Well, thank you. I had a good laugh.
 
Дмитрий:

After the first spoilage, a couple of enterprising neighbours, together with the victim, call the collector and tell him to come and get the money...

If they don't bury it, they'll sell a kidney for sure...

 
Vladimir Pastushak:

After the first spoilage, a couple of enterprising neighbours, together with the victim, call the collector and tell him to come and get the money...

If they don't bury it, they'll sell a kidney for sure...

well, they'll call.

And then Arthur from Kavkaz Vogograd arrives...

 

The Olympics football semi-final today is BRAZIL - HONDURAS. I'm for HONDURAS.


 
Yuri Evseenkov:

The Olympics football semi-final today is BRAZIL - HONDURAS. I'm for HONDURAS.


Mama dear... This shit must be 20 years old or more and I didn't know Arkanov decided to sing... And how young Lolita is, you could even say "pretty enough". So much for Honduras....
 
Дмитрий:

well, they'll call.

And Arthur from Kavkaz Vogograd will come...

Don't "blah-blah". When such an advertisement appears, you should write a statement to the prosecutor's office (preferably a collective one) about the threats, and no "Artur" will come anywhere.

Actually it looks very much like a fake.
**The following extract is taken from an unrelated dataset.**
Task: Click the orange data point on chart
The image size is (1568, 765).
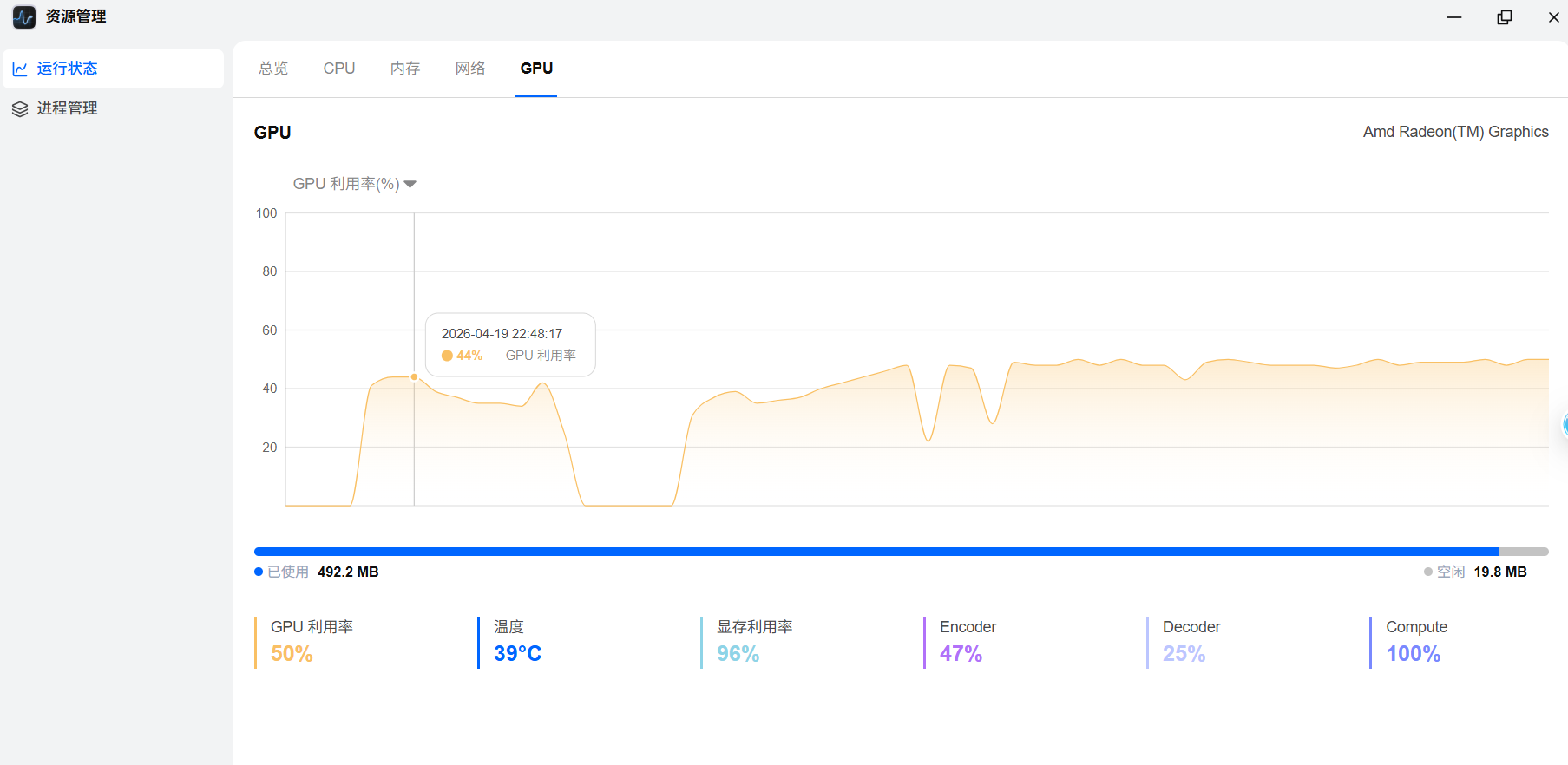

And do you really think that such an announcement is "interesting and humorous"?

 
A man comes to a barbershop for a shave (an old joke)
There are several empty chairs
the first chair is comfortable and soft - hangs several snow-white towels a super-duper razor of some imported - shines - perfectly sharpened - smells of expensive cologne - the higher pilots in general
he asks how much it costs to shave the answer - 5 rubles - his eyes widen - he says
- no problem - you can do it for 3 rubles - the chair is ordinary - a towel is one but fresh and not snow-white - razor is ordinary but very sharp - simple cologne
he asks next chair - is it even cheaper? - the answer is yes - a ruble - he takes a seat - says it suits me fine
the chair is a bit creaky and loose - the towel has yellow stains - the razor is ordinary - no cologne at all
they start shaving him - the razor is not sharp, it hurts , but he put up with it
and then he hears shouting - he turns around and sees - there, behind a sheet full of blood splashes - a place aside - where a man is being shaved on a stool - a very blunt razor, rusty and dirty with blood - the man is screaming in pain, yelling and swearing!
He asks what it is - the barber answers - they shave there for 10 kopecks.